▶ Given information:
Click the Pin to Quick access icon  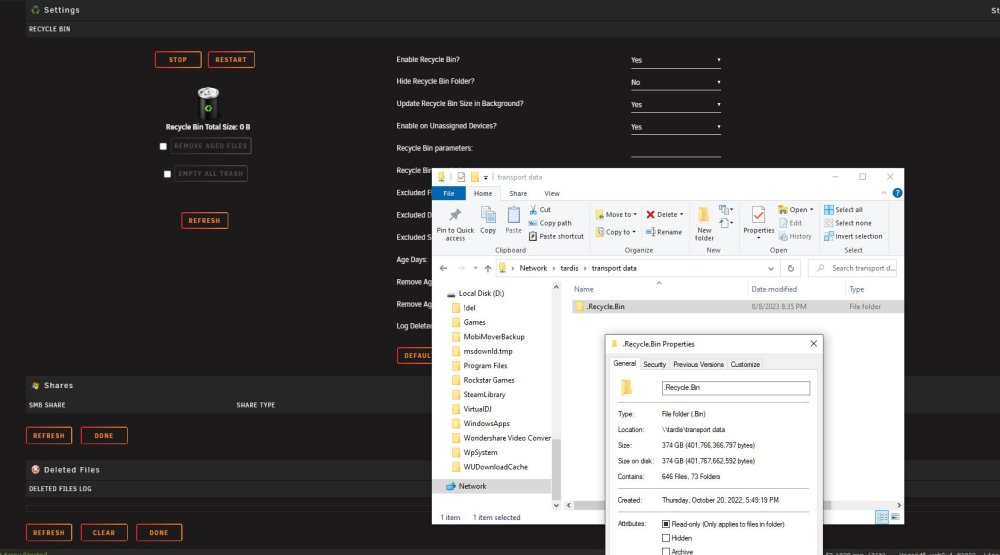point(455,215)
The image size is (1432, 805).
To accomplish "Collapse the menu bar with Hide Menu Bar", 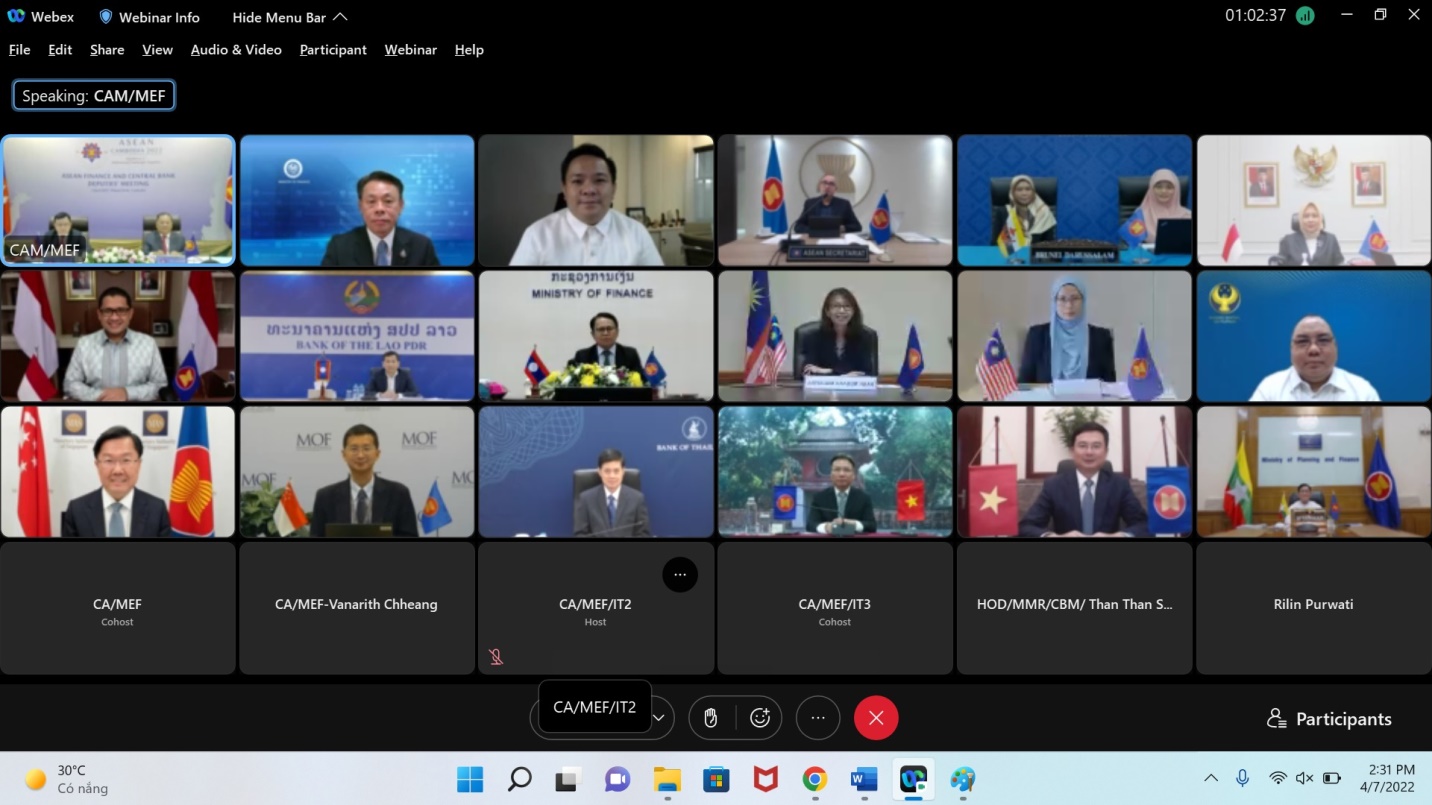I will [x=289, y=17].
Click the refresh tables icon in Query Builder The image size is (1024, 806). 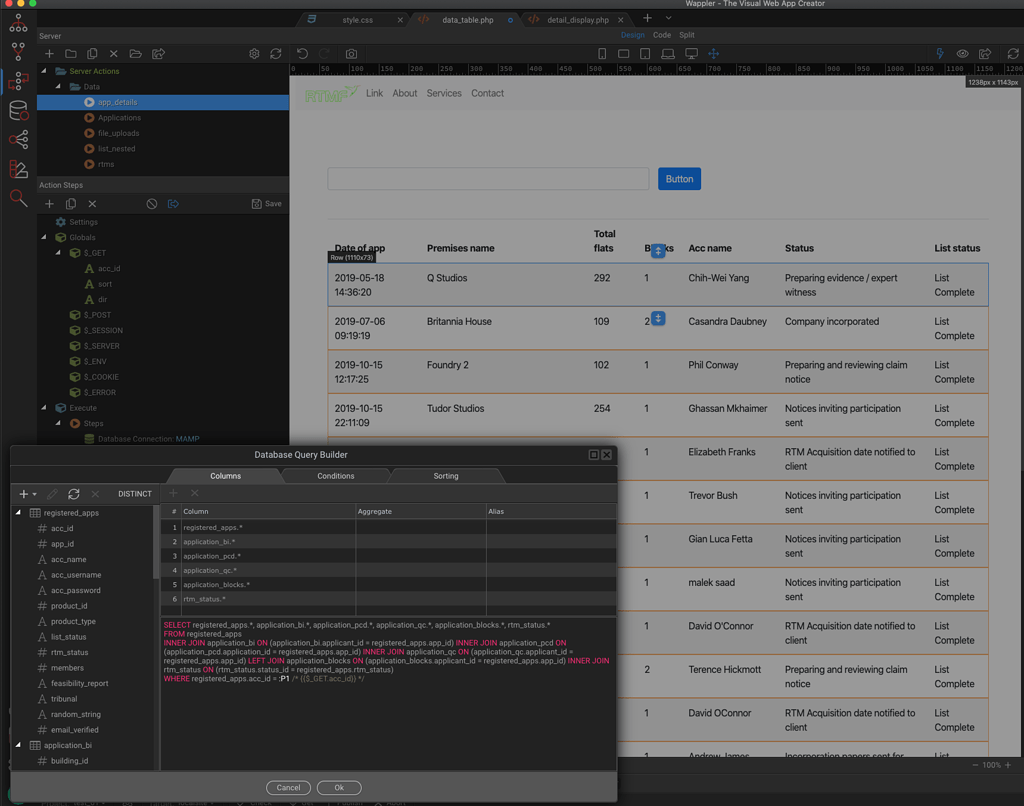click(74, 494)
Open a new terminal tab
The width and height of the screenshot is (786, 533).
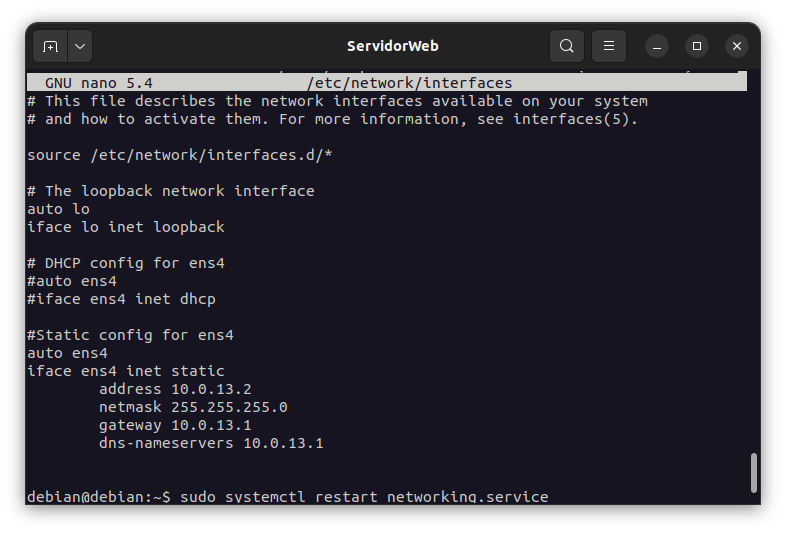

▶ What to produce: Extract the lines beginning with the one that contains "Open a new terminal tab" and ending with the last line of the listing. Keep them exact and drop the pictures.

▶ Answer to the exercise:
Open a new terminal tab
The width and height of the screenshot is (786, 533).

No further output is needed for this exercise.